3 killed in missile strike on MSF clinic in Yemen: spokesperson

It is not clear who fired a rocket that hit an MSF hospital in north Yemen killing three and injuring 10 people
Yemenis gather around a crater reportedly caused by a Saudi-led airstrike targeting the outskirts of the capital Sanaa (AFP)

A missile hit a health centre operated by Doctors Without Borders (MSF) in northern Yemen on Sunday, killing three people and wounding 10 others, the aid agency's spokeswoman said.

The missile struck the medical facility in the Razeh district of Saada province, according to communications officer Malak Shaher.

She said MSF could not specify whether the centre was hit in an air strike by the Saudi-led coalition, or by a rocket fired from the ground.

The attack comes shortly after a denial from the Kingdom of a report by Human Rights Watch alleging the use of prohibited cluster bombs in the conflict.
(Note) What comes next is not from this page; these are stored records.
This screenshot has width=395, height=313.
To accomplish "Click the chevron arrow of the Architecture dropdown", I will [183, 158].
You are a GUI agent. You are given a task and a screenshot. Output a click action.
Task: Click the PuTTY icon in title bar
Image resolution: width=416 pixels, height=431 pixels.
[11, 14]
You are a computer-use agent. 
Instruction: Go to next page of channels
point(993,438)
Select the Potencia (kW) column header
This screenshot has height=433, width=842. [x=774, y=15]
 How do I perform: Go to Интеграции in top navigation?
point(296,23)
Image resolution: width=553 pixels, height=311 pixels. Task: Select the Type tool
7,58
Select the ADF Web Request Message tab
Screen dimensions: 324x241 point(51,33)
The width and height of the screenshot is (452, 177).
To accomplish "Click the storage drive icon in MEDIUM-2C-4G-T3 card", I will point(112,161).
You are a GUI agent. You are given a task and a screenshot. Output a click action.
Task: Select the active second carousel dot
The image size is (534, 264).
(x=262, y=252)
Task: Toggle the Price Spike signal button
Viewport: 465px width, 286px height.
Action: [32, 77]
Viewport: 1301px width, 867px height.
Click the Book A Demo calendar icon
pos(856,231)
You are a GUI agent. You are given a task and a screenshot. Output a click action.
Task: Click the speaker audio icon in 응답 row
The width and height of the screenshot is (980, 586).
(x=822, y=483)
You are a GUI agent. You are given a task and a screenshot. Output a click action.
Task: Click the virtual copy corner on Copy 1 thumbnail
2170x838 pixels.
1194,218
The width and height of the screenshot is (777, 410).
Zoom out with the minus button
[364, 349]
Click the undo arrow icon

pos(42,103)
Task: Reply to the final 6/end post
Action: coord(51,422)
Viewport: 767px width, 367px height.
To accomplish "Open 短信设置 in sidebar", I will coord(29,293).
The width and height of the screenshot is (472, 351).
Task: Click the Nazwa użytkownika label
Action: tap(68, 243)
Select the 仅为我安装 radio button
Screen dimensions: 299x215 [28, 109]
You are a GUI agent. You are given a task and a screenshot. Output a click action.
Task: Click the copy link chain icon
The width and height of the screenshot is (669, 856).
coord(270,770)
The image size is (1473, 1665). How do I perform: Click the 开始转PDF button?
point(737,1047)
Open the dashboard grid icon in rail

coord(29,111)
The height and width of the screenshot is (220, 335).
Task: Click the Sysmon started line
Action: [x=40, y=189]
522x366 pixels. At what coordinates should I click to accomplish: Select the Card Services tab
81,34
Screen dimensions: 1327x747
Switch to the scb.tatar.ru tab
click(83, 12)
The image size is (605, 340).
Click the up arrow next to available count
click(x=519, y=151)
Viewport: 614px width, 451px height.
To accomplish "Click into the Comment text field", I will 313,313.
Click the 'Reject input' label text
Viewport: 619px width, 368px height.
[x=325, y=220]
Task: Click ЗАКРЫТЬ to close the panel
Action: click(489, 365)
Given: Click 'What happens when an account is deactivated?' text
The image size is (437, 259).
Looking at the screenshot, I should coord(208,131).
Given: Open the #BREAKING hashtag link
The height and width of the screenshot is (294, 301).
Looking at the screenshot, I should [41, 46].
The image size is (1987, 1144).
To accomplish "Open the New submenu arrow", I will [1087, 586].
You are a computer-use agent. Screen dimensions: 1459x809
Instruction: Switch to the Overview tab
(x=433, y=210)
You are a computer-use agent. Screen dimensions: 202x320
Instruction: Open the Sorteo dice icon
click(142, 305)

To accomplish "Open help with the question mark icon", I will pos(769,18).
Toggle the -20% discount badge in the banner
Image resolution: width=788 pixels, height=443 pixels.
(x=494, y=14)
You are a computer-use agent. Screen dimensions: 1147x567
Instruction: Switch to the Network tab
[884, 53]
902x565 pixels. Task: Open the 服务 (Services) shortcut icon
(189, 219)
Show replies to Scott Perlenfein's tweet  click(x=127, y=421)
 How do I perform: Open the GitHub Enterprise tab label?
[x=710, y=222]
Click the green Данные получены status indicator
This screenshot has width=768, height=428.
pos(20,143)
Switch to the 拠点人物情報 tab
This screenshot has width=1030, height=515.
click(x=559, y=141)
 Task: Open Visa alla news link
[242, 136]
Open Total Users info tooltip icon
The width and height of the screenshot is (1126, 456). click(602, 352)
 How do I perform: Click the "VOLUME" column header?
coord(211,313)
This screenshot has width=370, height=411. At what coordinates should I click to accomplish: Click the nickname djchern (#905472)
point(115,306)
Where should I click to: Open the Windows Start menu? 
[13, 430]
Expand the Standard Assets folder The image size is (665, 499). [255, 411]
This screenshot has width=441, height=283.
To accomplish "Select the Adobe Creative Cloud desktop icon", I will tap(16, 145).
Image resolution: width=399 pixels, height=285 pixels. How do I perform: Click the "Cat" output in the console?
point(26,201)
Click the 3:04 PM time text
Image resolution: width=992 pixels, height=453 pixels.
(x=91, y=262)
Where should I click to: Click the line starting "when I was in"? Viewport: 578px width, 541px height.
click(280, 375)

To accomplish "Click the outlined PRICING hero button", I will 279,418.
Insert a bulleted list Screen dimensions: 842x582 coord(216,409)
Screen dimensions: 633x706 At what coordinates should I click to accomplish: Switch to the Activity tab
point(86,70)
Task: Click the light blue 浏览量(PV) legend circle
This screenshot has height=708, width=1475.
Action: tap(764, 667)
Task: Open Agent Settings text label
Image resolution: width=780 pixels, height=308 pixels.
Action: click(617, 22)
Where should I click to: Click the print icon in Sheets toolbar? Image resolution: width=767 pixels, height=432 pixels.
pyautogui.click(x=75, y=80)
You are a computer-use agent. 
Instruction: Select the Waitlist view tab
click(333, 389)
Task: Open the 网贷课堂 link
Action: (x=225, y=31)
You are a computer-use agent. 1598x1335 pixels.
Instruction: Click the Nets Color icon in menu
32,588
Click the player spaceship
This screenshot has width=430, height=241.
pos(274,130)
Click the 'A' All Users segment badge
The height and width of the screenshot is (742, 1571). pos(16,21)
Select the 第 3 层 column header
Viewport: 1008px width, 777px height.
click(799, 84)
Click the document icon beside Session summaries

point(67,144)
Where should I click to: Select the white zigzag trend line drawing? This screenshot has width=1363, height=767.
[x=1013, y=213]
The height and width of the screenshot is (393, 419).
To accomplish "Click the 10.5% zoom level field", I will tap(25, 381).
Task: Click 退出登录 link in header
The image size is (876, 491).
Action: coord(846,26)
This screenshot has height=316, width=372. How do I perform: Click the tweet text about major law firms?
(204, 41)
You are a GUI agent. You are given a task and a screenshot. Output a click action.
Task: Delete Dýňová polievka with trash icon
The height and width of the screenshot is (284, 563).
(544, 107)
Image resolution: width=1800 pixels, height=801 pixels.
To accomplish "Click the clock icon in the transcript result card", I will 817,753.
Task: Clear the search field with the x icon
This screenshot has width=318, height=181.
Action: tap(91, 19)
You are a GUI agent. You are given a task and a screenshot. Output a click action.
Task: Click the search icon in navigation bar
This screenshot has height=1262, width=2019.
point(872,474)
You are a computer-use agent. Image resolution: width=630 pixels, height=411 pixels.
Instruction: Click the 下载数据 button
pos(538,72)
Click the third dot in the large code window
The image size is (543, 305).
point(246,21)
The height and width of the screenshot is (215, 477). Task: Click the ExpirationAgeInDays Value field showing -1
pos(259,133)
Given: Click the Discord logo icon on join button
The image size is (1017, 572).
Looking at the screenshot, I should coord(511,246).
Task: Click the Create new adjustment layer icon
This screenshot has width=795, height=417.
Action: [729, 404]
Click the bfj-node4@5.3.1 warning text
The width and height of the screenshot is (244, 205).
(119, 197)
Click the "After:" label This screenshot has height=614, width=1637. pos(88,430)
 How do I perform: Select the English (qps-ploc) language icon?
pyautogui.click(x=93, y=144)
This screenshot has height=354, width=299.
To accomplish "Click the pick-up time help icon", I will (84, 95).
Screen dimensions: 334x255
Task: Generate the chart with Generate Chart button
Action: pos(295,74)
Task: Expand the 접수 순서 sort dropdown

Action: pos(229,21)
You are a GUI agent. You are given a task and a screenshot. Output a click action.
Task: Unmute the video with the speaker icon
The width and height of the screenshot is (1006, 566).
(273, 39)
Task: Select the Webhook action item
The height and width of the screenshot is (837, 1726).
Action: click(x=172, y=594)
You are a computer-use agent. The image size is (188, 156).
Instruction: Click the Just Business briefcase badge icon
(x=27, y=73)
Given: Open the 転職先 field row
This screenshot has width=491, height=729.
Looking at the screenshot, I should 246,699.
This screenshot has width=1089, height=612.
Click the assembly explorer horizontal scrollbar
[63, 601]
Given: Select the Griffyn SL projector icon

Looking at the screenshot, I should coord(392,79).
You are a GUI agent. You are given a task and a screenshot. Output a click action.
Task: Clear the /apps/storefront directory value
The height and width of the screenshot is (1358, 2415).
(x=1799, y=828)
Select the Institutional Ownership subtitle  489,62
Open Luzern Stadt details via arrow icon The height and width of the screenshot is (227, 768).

The organisation on Thursday produced a report including photos purporting to show a picture of BLU-63 submunitions from a CBU-58 cluster bomb.

“The coalition’s repeated use of cluster bombs in the middle of a crowded city suggests an intent to harm civilians, which is a war crime,” said Steve Goose, arms director at Human Rights Watch. “These outrageous attacks show that the coalition seems less concerned than ever about sparing civilians from war’s horrors.”

On Sunday, Brigadier General Ahmed al-Assiri denied that the coalition was using the munition, though he admitted they had used it in past.

"Now they don't have any more vehicles so we don't use it," he said.

He described the HRW report as "very weak", and said that "they didn't show any evidence."

Cluster bombs are prohibited under a 2008 treaty that was adopted by 116 countries, though notably not by Saudi Arabia or its coalition partners.

On Friday, US secretary-general said the use of cluster bombs "may amount to a war crime due to their indiscriminate nature."

Arbitrary detention

Human Rights Watch have also slammed Yemen's Houthi rebels for their use of arbitrary detention against dissidents in areas they control in the country.

In particular, they have been accused of targeting members of the Muslim Brotherhood-linked Islah party, who have been staunch critics of the Houthis, who took control of the capital Sanaa in September.

“Houthi arrests and forced disappearances of alleged Islah supporters have generated palpable fear in the capital,” said Joe Stork, deputy Middle East director of HRW.

“Politicians, activists, lawyers, and journalists tell us they’ve never been more frightened of ending up ‘disappeared.’”

According to the UN Office of the High Commissioner for Human Rights, over 2,800 civilians in Yemen have been killed since March.

The country has descended into a humanitarian crisis since the Saudi-led coalition began its bombing campaign in March, with over 80% of the population now believed to be in desperate need of aid.